President Joe Biden speaks with Ukrainian President Volodymyr Zelensky in the Oval Office of the White House on Dec. 21, 2022.

At his news conference with President Volodymyr Zelensky, President Biden was posed this question by a Ukrainian journalist:

“When the full-scale invasion started, U.S. officials said that Ukraine cannot receive Patriots because, as you said, it might be unnecessary escalation. And now it is happening. … And now Ukraine desperately needs more capabilities, including long-range missiles — ATACMS. Maybe I sound naïve, but can we make a long story short and give Ukraine all the capabilities it needs and liberate all territories, sooner rather than later?”

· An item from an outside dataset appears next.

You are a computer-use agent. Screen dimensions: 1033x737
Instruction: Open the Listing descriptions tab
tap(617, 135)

After an awkward wisecrack and the requisite audience tittering, Biden rephrased the question:

“Why don’t we just give Ukraine everything there is to give? … [T]he idea that we would give Ukraine materiel that is fundamentally different than is already going there would have a prospect of breaking up NATO and breaking up the European Union and the rest of the world.  …[T]hey’re not looking to go to war with Russia. They’re not looking for a third World War. And I think it can all be avoided by making sure that Ukraine is able to succeed on the battlefield. … [T]here’s more to say, but I probably already said too much.”

Put bluntly, Biden was saying our European allies wouldn’t let America do all we could to help Ukraine for fear of further antagonizing Vladimir Putin. He was describing the reverse scenario from what occurred in March, when Poland offered Ukraine Russian MiGs to establish the no-fly zone that Biden had refused, and he vetoed Poland’s idea as well.

A consensus organization such as NATO necessarily operates on a lowest common denominator basis, which is why Turkey has been able to withhold its consent to the accession of Finland and Sweden until it receives concessions on unrelated matters.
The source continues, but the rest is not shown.